→ **Passage shown**
┌──

Darwin did update the idea of essences by giving us many more to work with.
The finding of transitional forms in the fossil record helped drive this point
home. He also showed that whatever their center of "essential mass" was, it
definitely wasn't immutable as many had speculated before him. By explaining
speciation through gradual change, Darwin showed us that every species' core
is in flux.

For John Dewey (who famously wrote about the impact of Darwin on philosophy),
this meant that the concept of a fixed and eternal essence in biology was then
metaphysical baggage. But Dewey jumped the gun a bit because he was writing
before any understanding of genes. Nowadays, genetic essentialism is an
indispensable notion in biology, since it is mostly only by sharing in some
genetic core of what a species is that enables two tokens of that species type
to interbreed productively.

As for the article, I gather that one of the author's primary aims was to
discredit the theoretical basis of practices like profiling, lie-detection,
and such. She also wanted to show that localizing emotions in one part of the
brain is a fool's errand, which she did to great effect. And while her point
about the statistical nature of reading each other's emotions is valid, it's
certainly not a stroke against the idea that all feeling states of one kind
have something in common. After all, if they didn't, then we'd constantly be
unsure whether it's hunger or xenophobia we feel when we smell pancakes in the
morning.

└──

→ **Data provided**
┌──

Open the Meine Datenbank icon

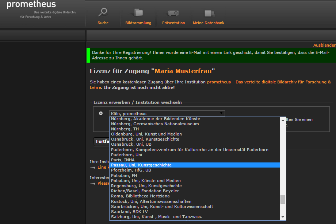pos(210,13)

└──

→ **Complete the following**
a. In the passage on Darwin and essences, why does the writer say Dewey jumped the gun?
b. Write a continuation of the passage on Darwin and essences, starting after its final sentence.
The data stand apart from the passage on Darwin and essences and do not belong to it.

→ **Solved tasks**
a. He was writing before there was any understanding of genes.

b.
------
kleer001
"Most people, including many scientists, believe that emotions are distinct,
locatable entities inside us — but they’re not."

Hmmm, smells like a straw-man. What kind of scientists? Biologists? Chemists?
Cosmologists? And how exactly does the author know this? A recent survey of
published papers? TV shows? An informal questionnaire? Maybe the author will
get to it later.

"My lab analyzed over 200 published studies, covering nearly 22,000 test
subjects, and found no consistent and specific fingerprints in the body for
any emotion. Instead, the body acts in diverse ways that are tied to the
situation."

There we go.

------
bitwize
Sadness: Well, it turns out we don't really exist. So long, nice knowing you
all...

Fear: W-We're being wiped from EXISTENCE?!

Joy: Hey, it isn't that bad! Riley can still feel each of us, so we're real!

Anger: Hey! Who are you to tell us what we are and aren't? You're cruisin' for
a broccoli pizza stuffed right up your--

Disgust: Relax, they're scientists. They always have to _ruin everything_.